_Items from a data source_
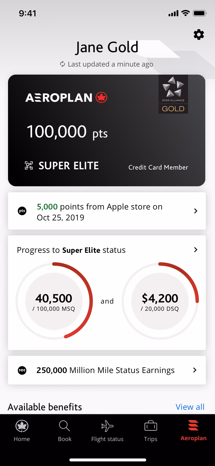215x466 pixels.
Task: Tap the refresh icon beside Last updated
Action: tap(62, 64)
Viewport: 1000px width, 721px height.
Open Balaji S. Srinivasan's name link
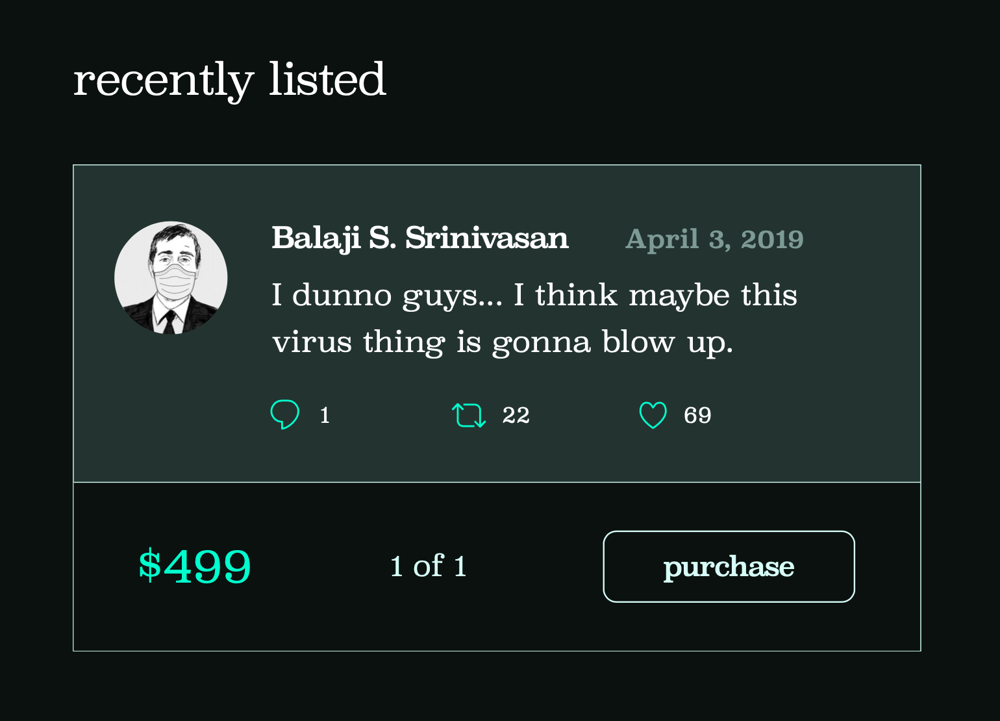pyautogui.click(x=420, y=238)
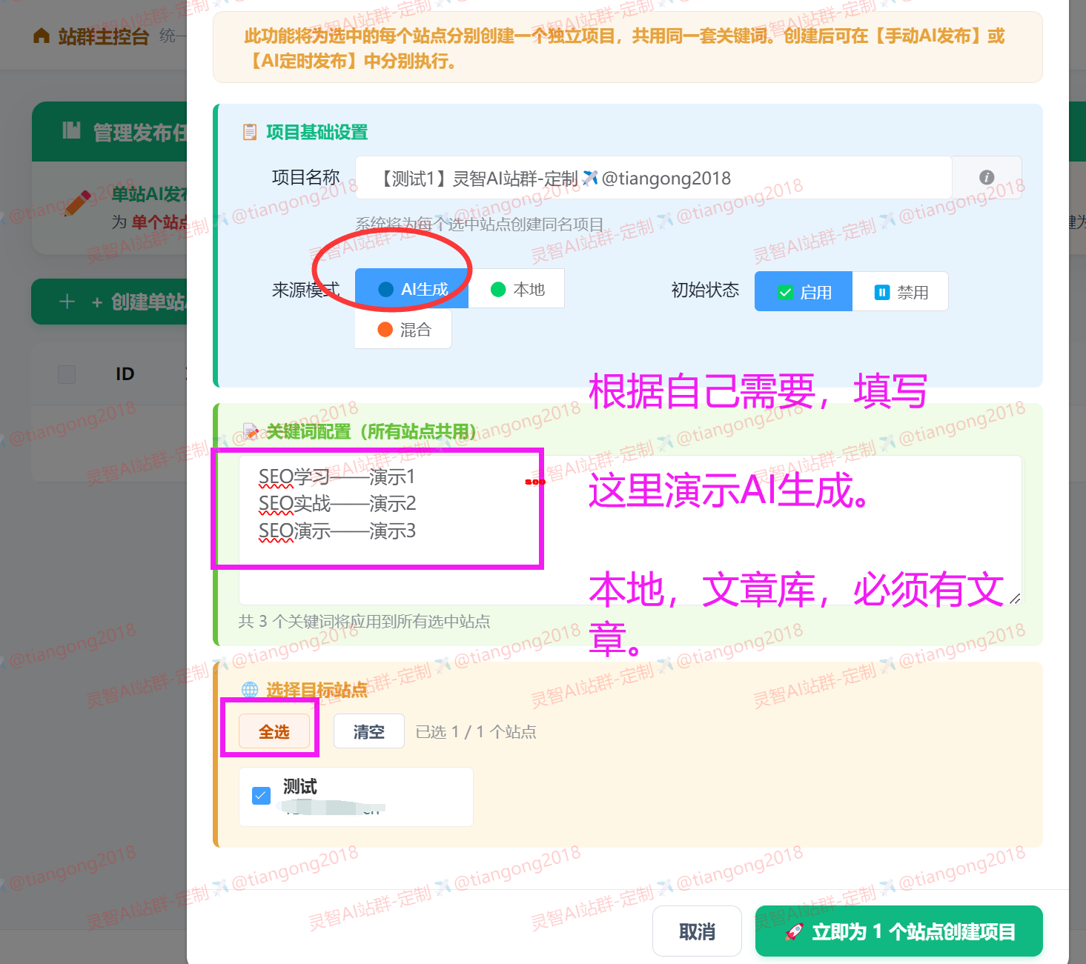This screenshot has width=1086, height=964.
Task: Click the plus icon on 创建单站 button
Action: 67,302
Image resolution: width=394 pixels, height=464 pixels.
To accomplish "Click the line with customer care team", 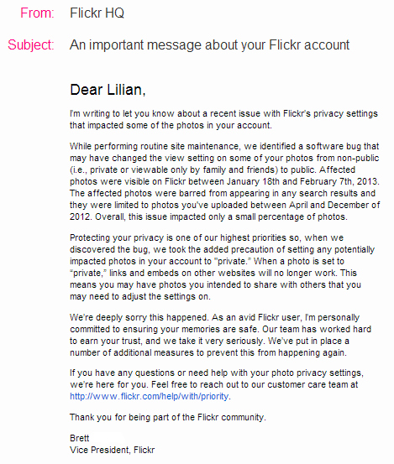I will tap(214, 384).
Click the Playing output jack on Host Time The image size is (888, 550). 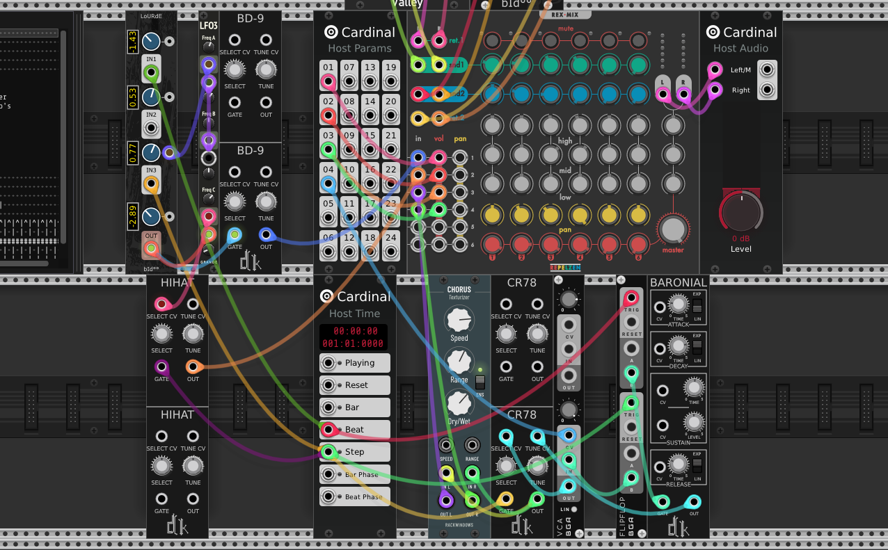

_Instructions to follow_
What lines above run from the one with "Open Balaji S. Srinivasan's name link" to the one with "Image resolution: width=394"? Give them again exactly, ends included, and leave the pictures out.

_Finished task_
Open Balaji S. Srinivasan's name link
pyautogui.click(x=420, y=238)
This screenshot has width=1086, height=964.
Task: Click the plus icon on 创建单站 button
Action: 67,302
Image resolution: width=394 pixels, height=464 pixels.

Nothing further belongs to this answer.